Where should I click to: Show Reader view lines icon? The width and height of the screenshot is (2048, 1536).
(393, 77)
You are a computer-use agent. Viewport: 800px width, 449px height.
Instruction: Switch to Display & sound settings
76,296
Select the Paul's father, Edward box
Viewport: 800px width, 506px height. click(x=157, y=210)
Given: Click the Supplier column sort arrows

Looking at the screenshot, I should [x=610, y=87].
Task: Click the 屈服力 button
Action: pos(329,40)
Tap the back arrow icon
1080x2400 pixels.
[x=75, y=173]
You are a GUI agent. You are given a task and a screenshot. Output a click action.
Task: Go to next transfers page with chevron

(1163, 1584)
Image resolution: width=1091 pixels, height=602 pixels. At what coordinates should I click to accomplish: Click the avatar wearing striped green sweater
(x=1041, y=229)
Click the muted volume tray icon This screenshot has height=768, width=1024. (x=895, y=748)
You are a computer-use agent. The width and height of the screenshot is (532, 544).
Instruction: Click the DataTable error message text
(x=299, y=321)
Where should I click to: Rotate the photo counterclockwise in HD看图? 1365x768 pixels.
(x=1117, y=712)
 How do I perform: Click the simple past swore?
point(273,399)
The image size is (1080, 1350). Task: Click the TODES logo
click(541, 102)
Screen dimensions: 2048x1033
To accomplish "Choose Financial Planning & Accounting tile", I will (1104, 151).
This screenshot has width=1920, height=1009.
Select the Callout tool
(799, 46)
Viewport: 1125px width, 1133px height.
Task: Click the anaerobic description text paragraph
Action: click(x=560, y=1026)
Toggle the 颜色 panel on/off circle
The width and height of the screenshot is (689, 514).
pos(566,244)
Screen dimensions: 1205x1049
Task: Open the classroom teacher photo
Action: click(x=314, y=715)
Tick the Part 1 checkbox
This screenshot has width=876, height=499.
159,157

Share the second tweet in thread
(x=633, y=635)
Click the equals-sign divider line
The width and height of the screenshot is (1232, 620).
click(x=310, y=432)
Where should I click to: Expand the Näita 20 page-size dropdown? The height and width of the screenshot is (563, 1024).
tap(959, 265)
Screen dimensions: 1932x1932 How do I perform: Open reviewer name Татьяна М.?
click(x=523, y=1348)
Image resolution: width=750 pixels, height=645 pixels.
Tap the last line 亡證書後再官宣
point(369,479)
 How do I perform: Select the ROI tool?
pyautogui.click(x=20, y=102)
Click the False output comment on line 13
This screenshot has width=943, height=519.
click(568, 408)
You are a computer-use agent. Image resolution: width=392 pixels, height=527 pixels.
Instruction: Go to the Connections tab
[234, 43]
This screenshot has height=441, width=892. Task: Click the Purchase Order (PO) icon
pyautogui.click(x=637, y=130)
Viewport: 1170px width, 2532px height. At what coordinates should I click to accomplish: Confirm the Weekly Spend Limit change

Task description: Report each line above containing the string "computer".

Answer to this task:
You are a computer-use agent. Viewport: 800px width, 449px height.
You are a computer-use agent. The width and height of the screenshot is (532, 544).
You are a computer-use agent. Image resolution: width=392 pixels, height=527 pixels.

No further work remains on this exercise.